(Beginning of Data supplied)

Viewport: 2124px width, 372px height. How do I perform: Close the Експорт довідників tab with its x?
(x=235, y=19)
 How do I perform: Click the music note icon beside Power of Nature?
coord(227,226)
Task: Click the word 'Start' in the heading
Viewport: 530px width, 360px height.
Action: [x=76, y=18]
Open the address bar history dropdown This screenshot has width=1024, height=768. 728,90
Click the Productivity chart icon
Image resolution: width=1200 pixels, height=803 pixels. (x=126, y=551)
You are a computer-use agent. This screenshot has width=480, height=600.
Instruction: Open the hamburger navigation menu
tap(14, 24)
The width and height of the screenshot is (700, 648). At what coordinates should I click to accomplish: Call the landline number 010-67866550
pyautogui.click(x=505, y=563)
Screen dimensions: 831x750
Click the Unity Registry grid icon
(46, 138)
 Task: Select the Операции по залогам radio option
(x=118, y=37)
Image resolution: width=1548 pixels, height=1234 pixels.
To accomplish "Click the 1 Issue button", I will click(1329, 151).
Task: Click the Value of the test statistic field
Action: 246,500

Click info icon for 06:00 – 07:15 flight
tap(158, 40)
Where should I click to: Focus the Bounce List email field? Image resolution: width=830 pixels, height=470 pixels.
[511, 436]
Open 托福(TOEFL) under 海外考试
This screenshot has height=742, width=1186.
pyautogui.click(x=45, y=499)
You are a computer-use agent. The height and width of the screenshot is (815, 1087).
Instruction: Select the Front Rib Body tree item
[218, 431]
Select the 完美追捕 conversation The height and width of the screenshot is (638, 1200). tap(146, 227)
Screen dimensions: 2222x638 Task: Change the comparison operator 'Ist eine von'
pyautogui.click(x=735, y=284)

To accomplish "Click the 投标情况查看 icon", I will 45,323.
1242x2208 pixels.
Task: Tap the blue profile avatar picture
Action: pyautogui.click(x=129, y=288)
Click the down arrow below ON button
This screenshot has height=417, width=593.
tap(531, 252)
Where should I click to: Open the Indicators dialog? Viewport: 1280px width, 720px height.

(End of Data supplied)

**Your task**
If a line in the records contains "computer", report it.

**Reply**
You are a computer-use agent. This screenshot has width=480, height=600.
You are a computer-use agent. The height and width of the screenshot is (815, 1087).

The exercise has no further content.